[Start of INFORMATION SUPPLIED]
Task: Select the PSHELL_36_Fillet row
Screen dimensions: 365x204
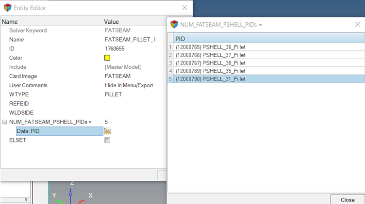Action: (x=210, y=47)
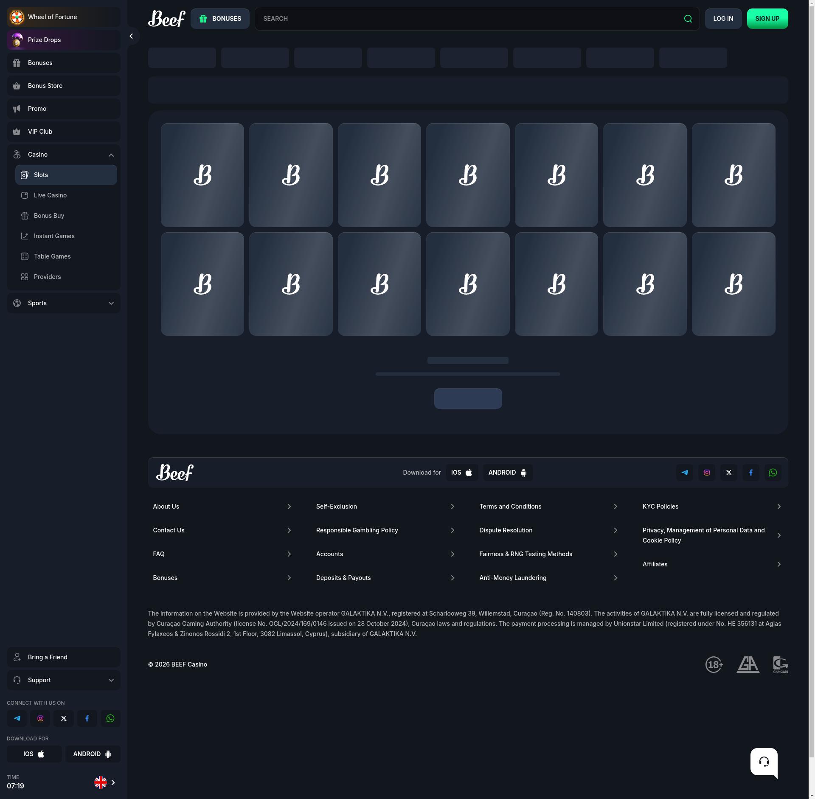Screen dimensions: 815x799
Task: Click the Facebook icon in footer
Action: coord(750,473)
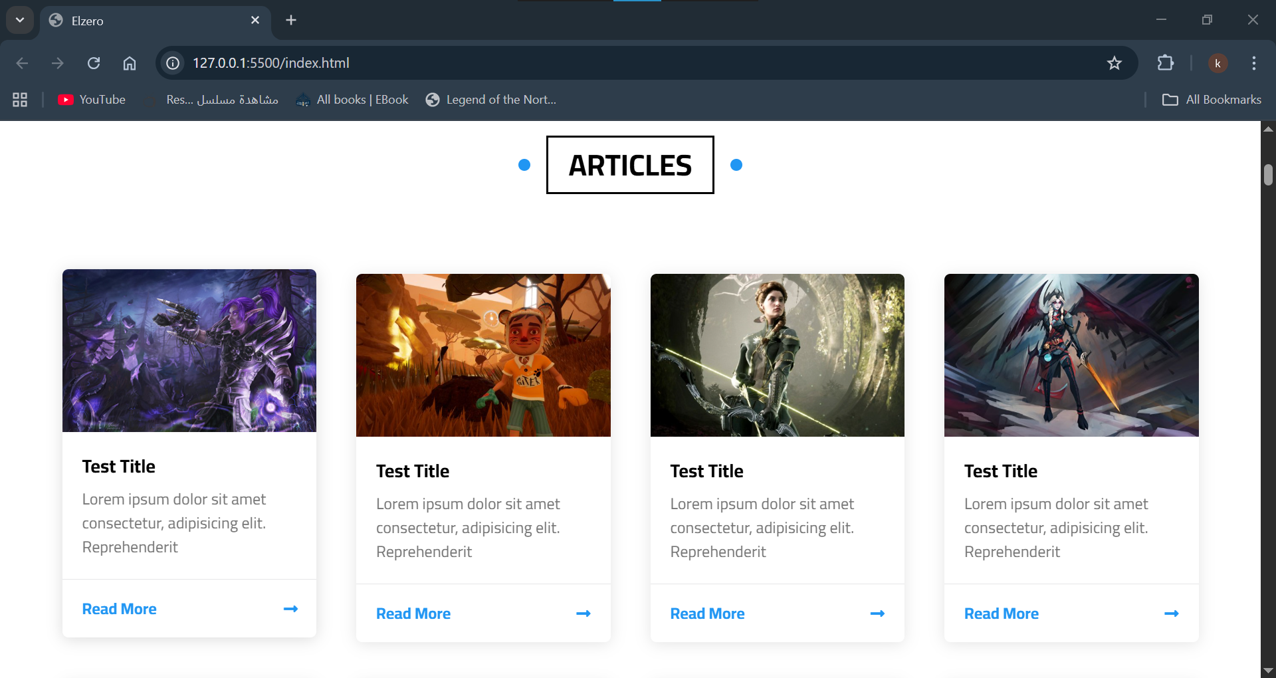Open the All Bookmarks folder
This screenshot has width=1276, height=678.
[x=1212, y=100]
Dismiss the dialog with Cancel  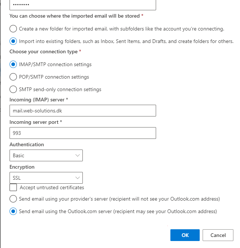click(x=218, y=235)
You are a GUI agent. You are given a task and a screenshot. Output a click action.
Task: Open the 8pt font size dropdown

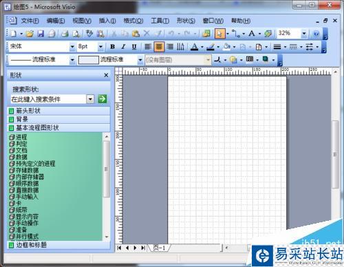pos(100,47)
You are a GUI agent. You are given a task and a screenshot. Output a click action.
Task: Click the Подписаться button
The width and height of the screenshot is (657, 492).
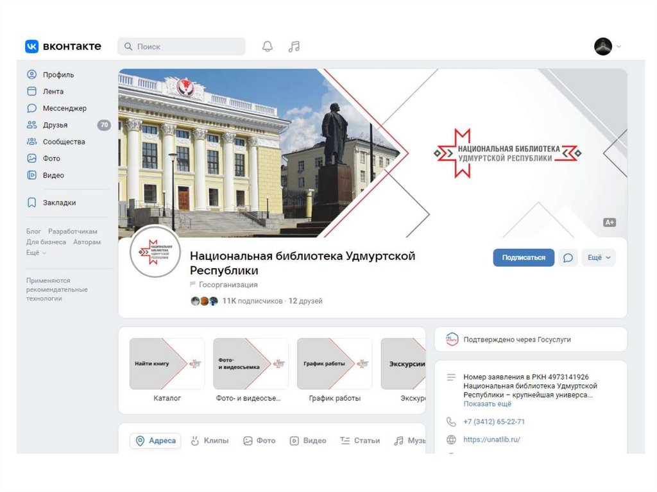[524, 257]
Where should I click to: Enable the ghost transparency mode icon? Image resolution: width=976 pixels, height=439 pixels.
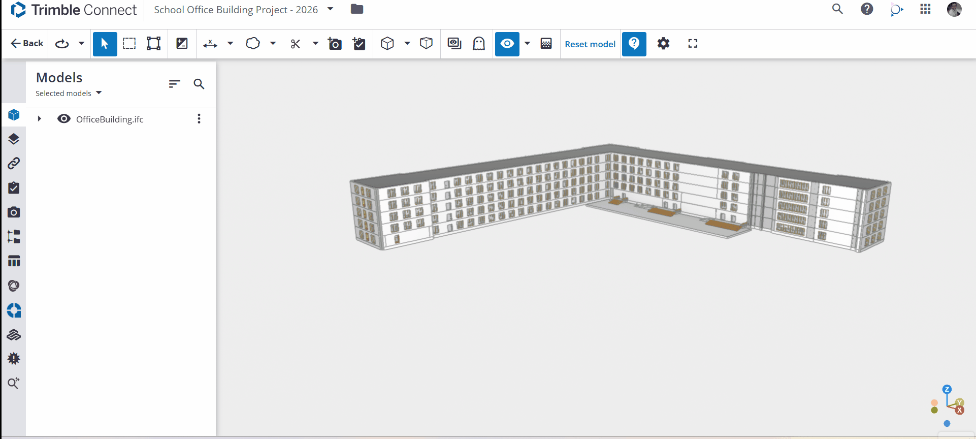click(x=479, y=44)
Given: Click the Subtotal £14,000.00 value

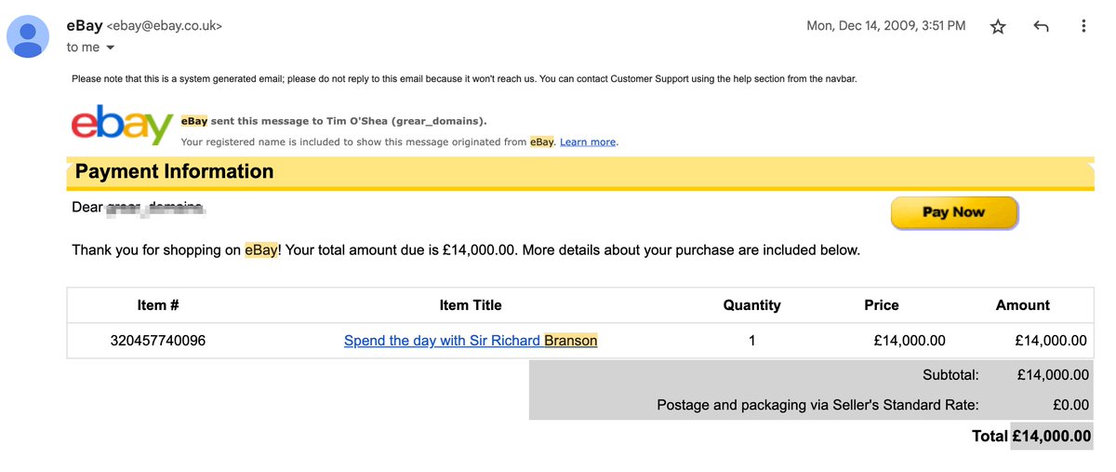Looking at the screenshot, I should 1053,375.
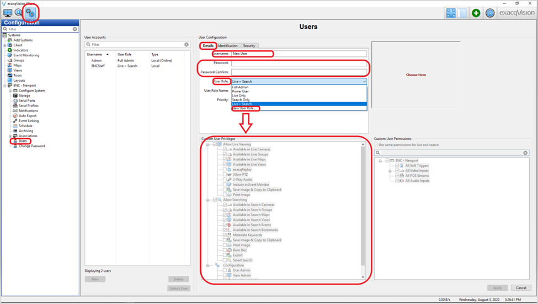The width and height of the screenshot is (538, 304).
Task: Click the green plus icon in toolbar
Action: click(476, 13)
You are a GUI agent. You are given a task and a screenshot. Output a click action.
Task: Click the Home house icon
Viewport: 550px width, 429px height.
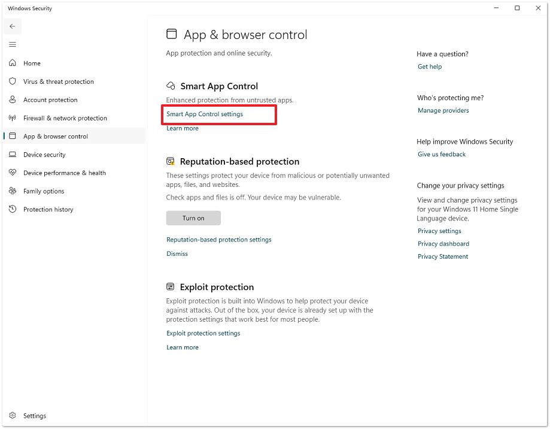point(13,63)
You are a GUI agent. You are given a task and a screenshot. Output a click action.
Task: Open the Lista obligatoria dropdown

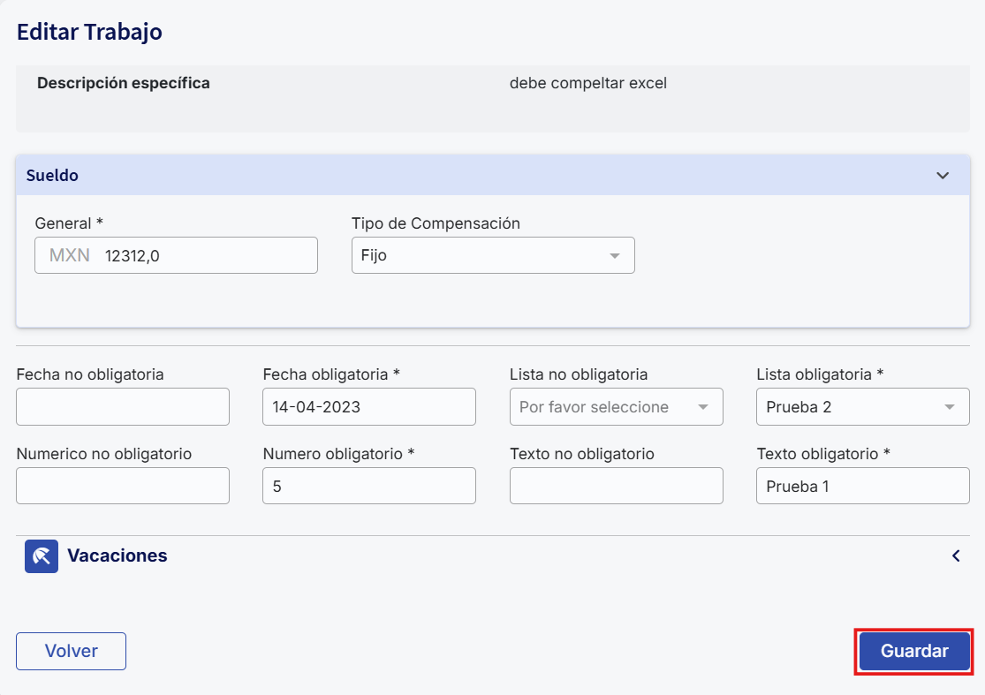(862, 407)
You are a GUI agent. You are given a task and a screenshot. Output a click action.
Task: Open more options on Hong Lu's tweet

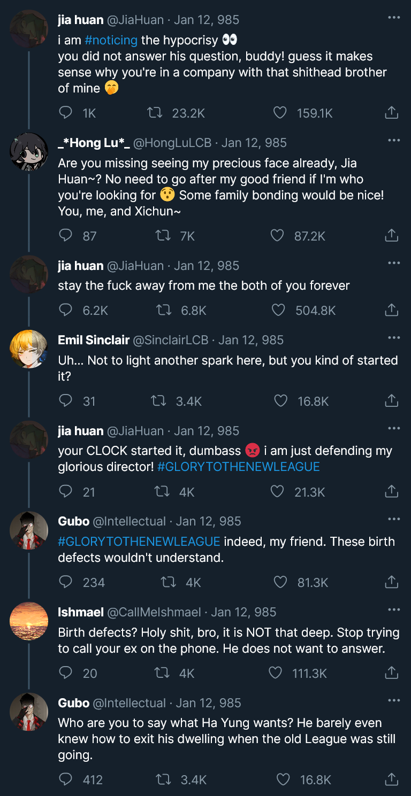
[End of INFORMATION SUPPLIED]
Copy the data from the line that contains "Given: Click the Subtotal £14,000.00 value" down to the line that contains "point(13,63)", with "Subtotal" switched to "Total" and nothing else changed. Omit the pictures.

● **EXPECTED OUTPUT**:
Given: Click the Total £14,000.00 value

Looking at the screenshot, I should 1053,375.
The width and height of the screenshot is (538, 304).
Task: Click the green plus icon in toolbar
Action: click(476, 13)
You are a GUI agent. You are given a task and a screenshot. Output a click action.
Task: Click the Home house icon
Viewport: 550px width, 429px height.
point(13,63)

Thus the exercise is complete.